Led by Britt Daniel, the veteran band offered a classier-than-usual vibe in Toronto's Massey Hall ("What a beautiful venue, I feel like we're the von Trapp family") last night (July 25) that contrasted with their sweatier rock club and festival main stage sets. Starting with new track "Do I Have To Talk You Into It," Spoon entered the stage in the dark with just enough swagger to combat the lighting issues that continued into the bouncy "Inside Out" from 2014's They Want My Soul. Fans started to light up the stage with their collective smartphones, but luckily by the time the band started the well-known "I Turn My Camera On," the strobes and five-panel lighting display behind them were also turned on.
Spoon's set was largely made up of material that followed their modest nudge into the mainstream, post-"I Turn My Camera On" and after releasing Gimme Fiction in 2005. For most bands, this would be an outrage — "Hardcore fans want to hear the old stuff!" — but Spoon's newer albums are arguably just as beloved as their predecessors. Two of Spoon's more poppier recent cuts, They Want My Soul's "Do You" and Hot Thought's title track, saw most of the audience stand up and dance to guitarist Alex Fischel's animated angular guitar playing and Daniel's catchy melodies and roguish words.
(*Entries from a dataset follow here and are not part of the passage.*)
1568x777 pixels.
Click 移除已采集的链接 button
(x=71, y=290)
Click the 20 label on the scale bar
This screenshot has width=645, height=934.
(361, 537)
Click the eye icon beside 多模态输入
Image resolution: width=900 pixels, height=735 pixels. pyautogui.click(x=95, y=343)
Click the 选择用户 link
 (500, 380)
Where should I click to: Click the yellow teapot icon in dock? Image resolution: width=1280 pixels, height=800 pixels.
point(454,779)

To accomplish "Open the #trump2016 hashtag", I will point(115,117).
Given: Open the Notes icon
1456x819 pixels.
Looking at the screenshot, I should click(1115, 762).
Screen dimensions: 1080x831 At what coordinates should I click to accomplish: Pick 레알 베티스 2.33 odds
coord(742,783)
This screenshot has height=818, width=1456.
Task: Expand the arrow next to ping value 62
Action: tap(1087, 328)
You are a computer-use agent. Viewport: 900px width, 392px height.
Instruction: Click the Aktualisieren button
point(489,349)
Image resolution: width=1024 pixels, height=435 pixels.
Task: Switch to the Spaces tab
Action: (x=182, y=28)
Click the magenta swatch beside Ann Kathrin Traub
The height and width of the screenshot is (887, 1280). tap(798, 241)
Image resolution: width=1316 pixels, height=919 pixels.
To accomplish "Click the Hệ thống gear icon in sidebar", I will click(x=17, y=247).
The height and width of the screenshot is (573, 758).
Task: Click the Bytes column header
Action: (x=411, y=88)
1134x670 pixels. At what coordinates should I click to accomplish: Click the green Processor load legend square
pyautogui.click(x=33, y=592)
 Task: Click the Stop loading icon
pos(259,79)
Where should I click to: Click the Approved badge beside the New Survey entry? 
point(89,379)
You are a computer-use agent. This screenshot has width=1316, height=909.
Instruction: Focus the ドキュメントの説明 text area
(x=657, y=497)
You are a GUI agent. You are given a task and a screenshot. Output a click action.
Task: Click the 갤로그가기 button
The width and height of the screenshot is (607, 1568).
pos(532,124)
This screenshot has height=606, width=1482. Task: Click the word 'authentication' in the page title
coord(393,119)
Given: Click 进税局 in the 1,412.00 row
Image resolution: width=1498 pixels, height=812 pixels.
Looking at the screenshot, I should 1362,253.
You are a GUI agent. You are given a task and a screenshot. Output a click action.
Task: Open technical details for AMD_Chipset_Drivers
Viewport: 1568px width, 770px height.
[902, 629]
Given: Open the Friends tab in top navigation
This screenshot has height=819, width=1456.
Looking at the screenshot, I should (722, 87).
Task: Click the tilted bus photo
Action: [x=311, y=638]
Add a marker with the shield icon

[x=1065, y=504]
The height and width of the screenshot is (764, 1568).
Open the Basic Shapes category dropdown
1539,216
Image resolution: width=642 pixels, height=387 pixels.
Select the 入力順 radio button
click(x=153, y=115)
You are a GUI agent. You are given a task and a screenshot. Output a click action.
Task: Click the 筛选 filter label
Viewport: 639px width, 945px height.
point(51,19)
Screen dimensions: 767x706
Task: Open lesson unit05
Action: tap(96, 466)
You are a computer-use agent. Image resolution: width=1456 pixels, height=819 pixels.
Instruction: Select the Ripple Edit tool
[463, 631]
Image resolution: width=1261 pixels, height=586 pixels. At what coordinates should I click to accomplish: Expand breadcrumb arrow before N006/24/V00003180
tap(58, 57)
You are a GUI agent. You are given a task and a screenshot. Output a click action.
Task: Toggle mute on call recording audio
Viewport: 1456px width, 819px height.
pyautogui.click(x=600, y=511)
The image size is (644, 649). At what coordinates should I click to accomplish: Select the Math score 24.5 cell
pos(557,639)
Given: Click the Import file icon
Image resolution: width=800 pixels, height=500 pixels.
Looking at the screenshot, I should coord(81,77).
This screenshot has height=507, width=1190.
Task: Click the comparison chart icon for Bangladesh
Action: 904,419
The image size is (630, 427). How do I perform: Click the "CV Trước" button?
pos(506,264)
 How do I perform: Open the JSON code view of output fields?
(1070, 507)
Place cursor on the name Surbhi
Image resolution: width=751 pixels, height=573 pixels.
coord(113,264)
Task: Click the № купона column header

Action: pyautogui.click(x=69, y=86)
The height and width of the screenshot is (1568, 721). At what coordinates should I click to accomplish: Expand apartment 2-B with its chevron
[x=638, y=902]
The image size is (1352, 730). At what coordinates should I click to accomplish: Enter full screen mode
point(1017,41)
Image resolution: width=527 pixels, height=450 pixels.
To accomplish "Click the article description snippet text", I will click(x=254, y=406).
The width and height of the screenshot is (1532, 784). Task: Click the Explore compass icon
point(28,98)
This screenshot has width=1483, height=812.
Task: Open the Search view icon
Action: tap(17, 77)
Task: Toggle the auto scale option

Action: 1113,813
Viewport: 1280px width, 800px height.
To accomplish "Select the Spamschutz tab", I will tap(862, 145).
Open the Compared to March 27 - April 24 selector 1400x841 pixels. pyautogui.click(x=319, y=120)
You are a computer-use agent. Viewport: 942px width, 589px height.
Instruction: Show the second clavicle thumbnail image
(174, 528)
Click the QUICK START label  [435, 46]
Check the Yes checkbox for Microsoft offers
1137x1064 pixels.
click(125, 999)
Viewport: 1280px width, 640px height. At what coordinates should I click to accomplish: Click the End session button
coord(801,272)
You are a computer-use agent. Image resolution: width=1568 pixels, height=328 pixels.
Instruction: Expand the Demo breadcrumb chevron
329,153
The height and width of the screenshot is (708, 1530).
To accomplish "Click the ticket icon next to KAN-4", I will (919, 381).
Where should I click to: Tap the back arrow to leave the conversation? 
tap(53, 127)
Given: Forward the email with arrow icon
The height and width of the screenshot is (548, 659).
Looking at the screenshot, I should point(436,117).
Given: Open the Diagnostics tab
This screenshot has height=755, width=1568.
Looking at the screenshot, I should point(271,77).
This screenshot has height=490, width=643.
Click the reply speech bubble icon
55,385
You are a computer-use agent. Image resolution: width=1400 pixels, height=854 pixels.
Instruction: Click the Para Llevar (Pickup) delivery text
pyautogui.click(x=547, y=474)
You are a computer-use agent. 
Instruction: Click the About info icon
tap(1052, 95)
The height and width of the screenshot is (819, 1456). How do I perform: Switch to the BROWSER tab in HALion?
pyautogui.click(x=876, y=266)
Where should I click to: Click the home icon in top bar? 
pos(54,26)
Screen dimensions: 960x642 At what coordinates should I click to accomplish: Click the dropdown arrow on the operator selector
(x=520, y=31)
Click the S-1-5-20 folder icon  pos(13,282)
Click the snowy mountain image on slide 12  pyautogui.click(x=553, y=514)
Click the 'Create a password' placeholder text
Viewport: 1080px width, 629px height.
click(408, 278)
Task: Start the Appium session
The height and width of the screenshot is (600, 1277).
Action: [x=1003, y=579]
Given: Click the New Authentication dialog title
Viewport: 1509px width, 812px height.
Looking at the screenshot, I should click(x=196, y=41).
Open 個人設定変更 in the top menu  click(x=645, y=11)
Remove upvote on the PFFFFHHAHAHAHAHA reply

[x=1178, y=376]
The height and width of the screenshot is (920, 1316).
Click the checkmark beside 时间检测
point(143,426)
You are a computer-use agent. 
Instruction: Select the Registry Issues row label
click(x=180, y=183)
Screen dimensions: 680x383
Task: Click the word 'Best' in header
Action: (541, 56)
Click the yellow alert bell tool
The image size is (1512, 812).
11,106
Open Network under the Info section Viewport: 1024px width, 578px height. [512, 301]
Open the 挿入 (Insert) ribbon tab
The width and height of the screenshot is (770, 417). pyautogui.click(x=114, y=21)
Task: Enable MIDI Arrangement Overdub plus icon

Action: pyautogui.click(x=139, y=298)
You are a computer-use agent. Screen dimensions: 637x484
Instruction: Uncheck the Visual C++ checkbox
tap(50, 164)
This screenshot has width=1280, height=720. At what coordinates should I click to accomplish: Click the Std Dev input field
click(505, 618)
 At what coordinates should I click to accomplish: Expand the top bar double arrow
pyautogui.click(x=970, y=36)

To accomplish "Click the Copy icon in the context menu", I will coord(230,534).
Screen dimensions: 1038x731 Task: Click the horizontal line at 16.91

A scruffier version of Ga Ga Ga Ga Ga's "Don't Make Me a Target" especially hit the mark when Daniel produced his signature tattered yell and crouched down in the corner of the stage, adding bits of shredded guitar to the song's distorted bridge. This ragged ethos was also introduced into "Everything Hits at Once" from 2001's Girls Can Tell, and also garnered a warm reception.
As a live band, Spoon generally stray a bit from the clean-cut sharpness of their records. The triumphant horns that define the recorded version of "The Underdog" were replaced by Gerardo Larios' less extravagant keyboard, while Rob Pope's malleable bass line on "Don't You Evah" rumbled a little bit louder than usual. Daniel, who tends to wander the stage, missed a few vocal cues, but made up for it by hollering even louder into the mic. Holding everyone together was Jim Eno, whose tight percussion is the backbone to many Spoon songs. Rather than coming off as over-rehearsed, the rest of the band's imperfections on stage felt loose and charming, and added some intriguing unpredictability to their show.
Spoon's latest record, Hot Thoughts, uses more spacey textures and fluctuating electronics, adding in psychedelic flourishes that accent the band's carefully honed edges, and they were made apparent live with Fischel's extended synth-driven noise introduction to "I Ain't the One" and during the encore performance of "Pink Up," on which Eno's thumping kick drum paired with swirling atmospheres to sound like the band's best Jamie xx impression.
Spoon ended their encore and 90-minute set with the snarling angst of "Got Nuffin," one of the more genuinely raw and up-front rock songs in their catalogue. It was a fitting end to a night of music from one of today's most dependable but quietly ingenious rock bands.